The physician have selected the following codes
93566 x2

When I run through the encoder I'm not sure if I need to pick up the codes 93566 (twice), 93565(three times), 93567(three times). I have spoken with the coder hear and she does the physician coding and she says for them she only enter it one time but since I code for the facility I'm confused on how many times I need to capture the charge/cpt code. Please advise
I think you should only bill each code once; when you read the descriptions for 93566/93565 they include either right ventricular OR right atrium angiography. I interpret this to mean these codes can only be billed one time. I could be wrong but my reason for this is in the description and the fact that CPT does not list or have a code for 'additional injections.' I definitely do not think you can bill 93567/93565 three times. Why? Did the physician inject three times because he felt the previous injections didn't give him the view he wanted? I would still only code one time. There is no medical necessity for billing these codes three times. I can't think of a reason why you would be able to bill three times unless you had three different cath's on different DOS (but same patient). I could be wrong but I've never billed for multiple injections.

I guess I could see 93566 x 2 since it included ventricle OR atrium but I think it's just that; one or the other. You can't bill for both because you injection both. Just my interpretation.

I reviewed Dr. Z's information on these codes and he makes no mention of being able to bill multiple times during one heart cath.

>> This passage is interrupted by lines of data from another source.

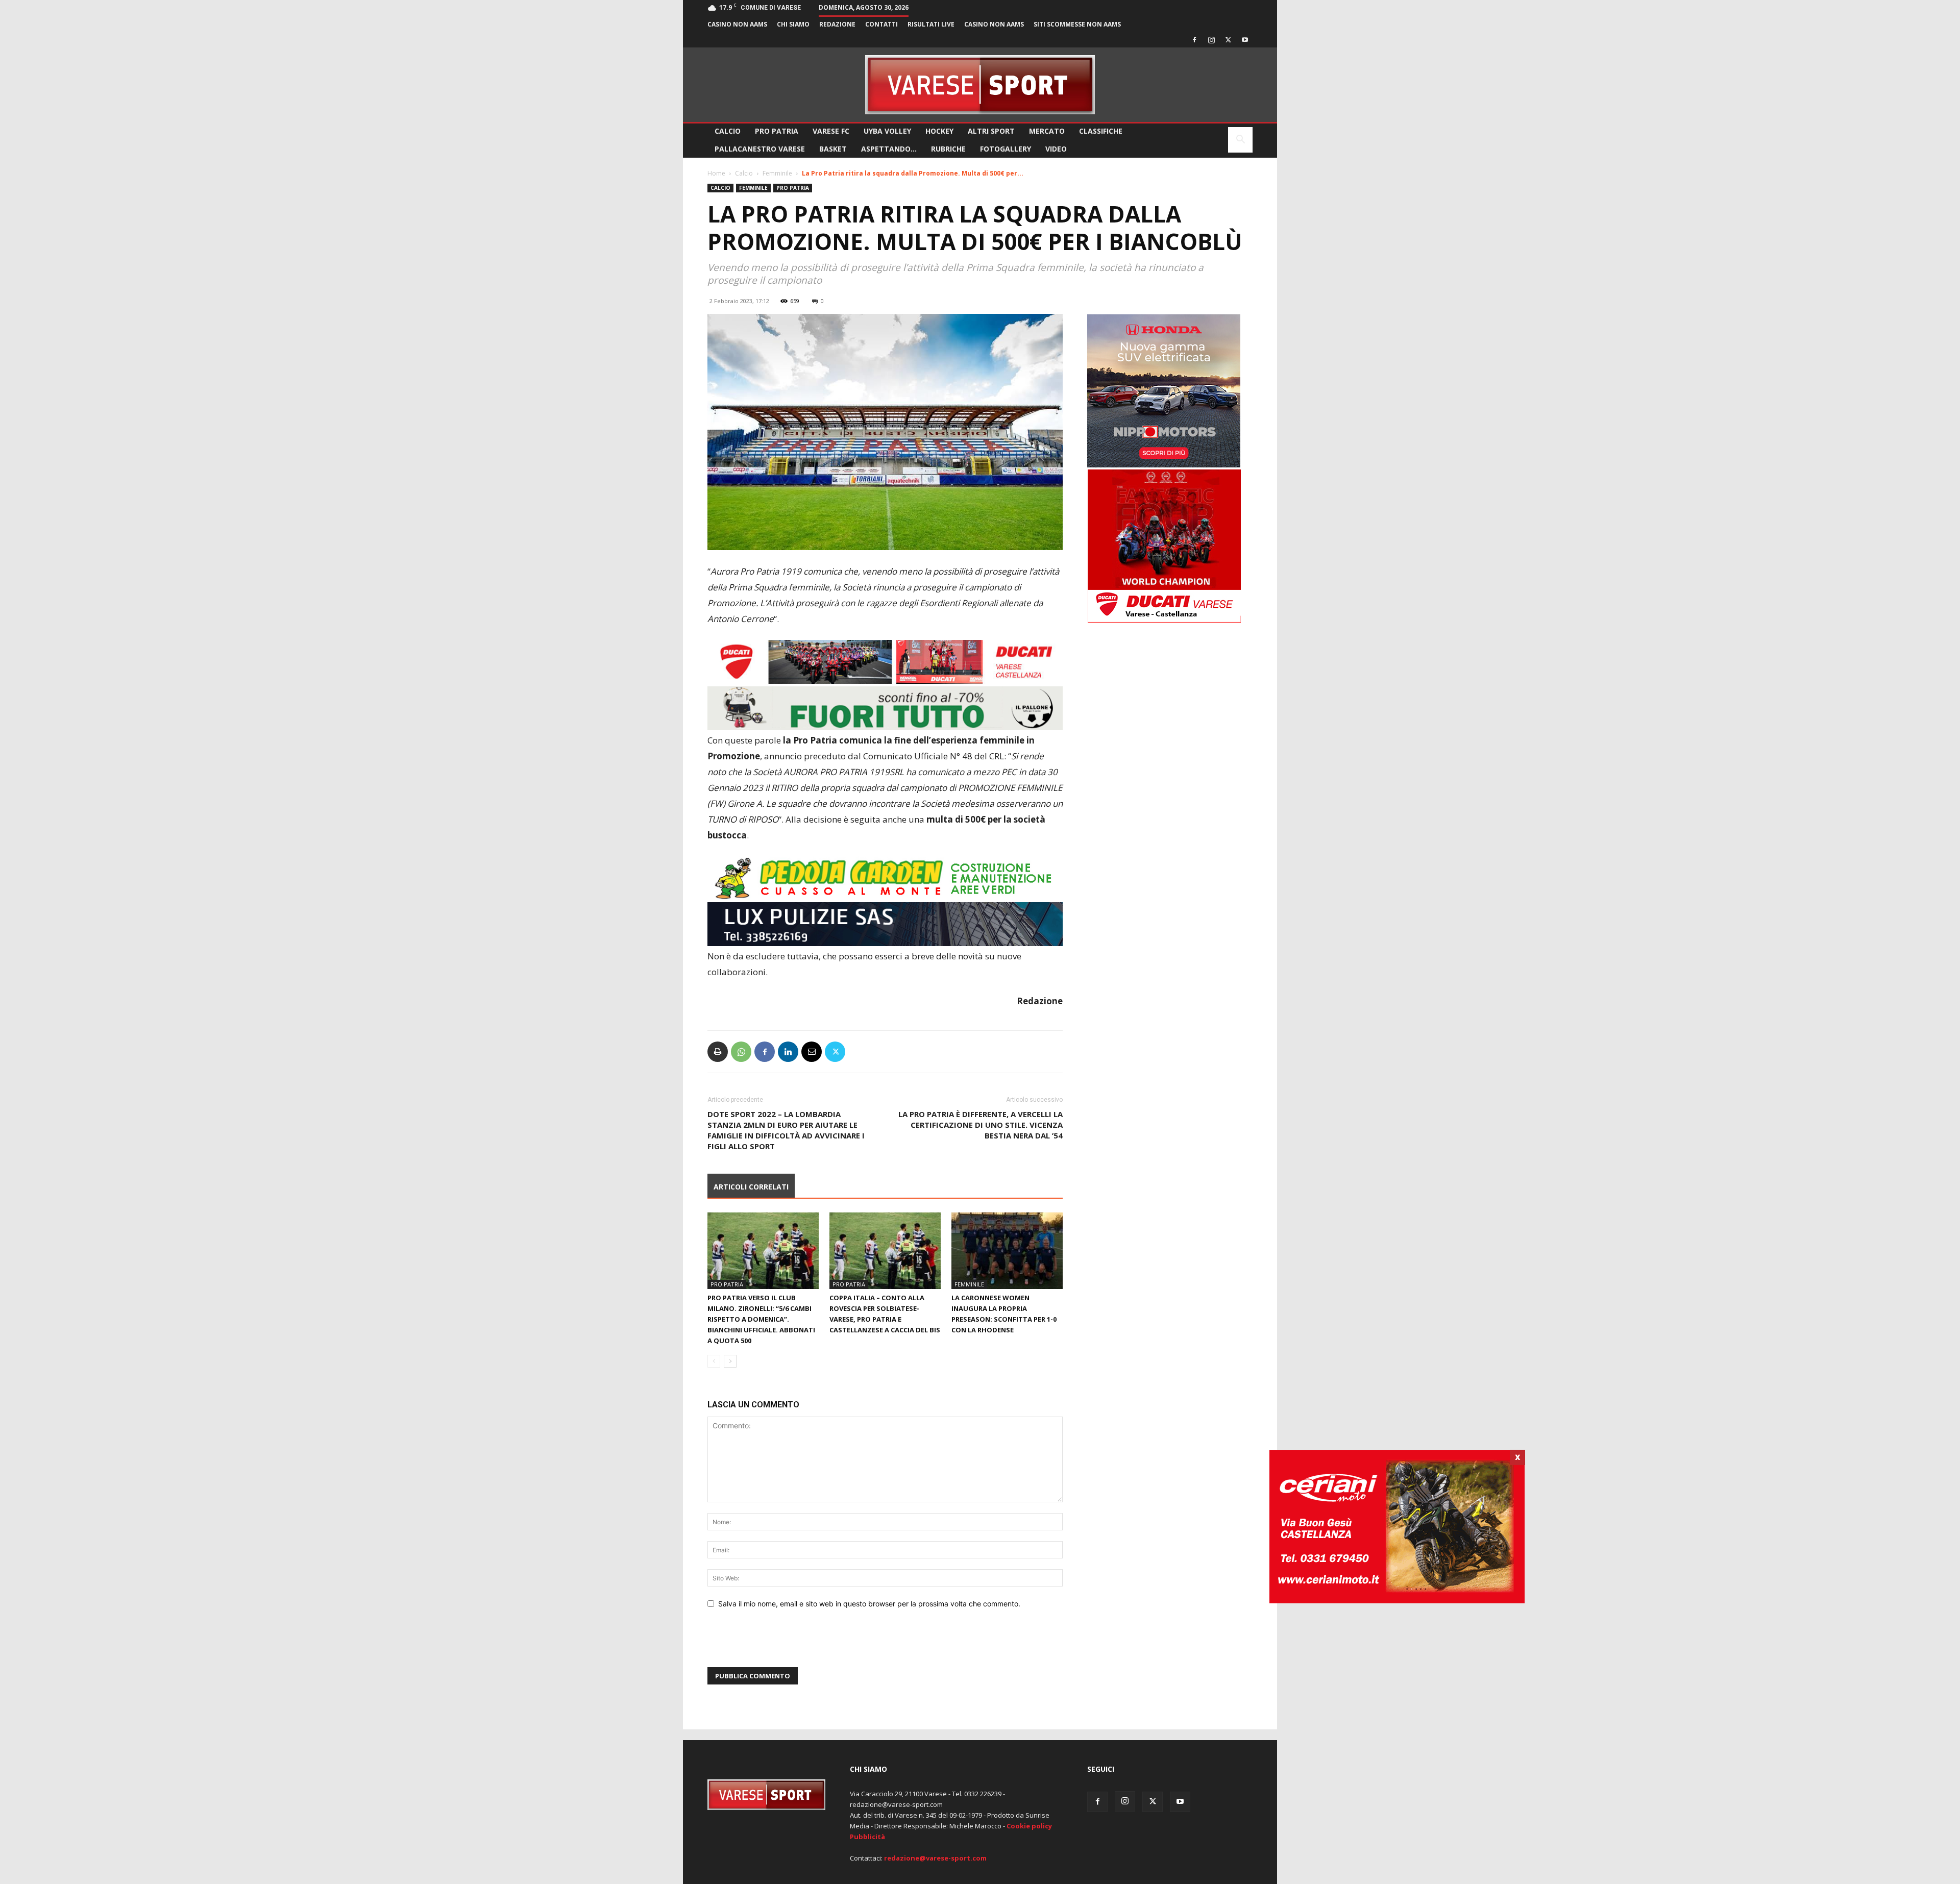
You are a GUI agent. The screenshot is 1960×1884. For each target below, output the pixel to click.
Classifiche (1100, 131)
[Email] (811, 1052)
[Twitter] (1228, 39)
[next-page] (730, 1361)
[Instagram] (1211, 39)
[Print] (717, 1052)
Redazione (837, 24)
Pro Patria (776, 131)
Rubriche (948, 149)
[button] (1240, 140)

On the other hand, you could try it and see what happens. Attach -59 to the additional codes, however, all add-on codes are modifier -51 exempt which would cover the 'multiple procedures.' Just seems like you should not bill those codes more than once. Even in the facilty. And no disrespect to your docs or any docs for that matter, but they often think they should be able to bill for things that have been designated otherwise.
I found it!

Pg. 13 Dr.Z Cardio packet. "use 93463, 93464, 93563, 93564, 93565, 93566, 93567 and 93568 ONCE per patient encounter."

I will scan it to you if you want. I think I may have already sent it but if not, I have your email.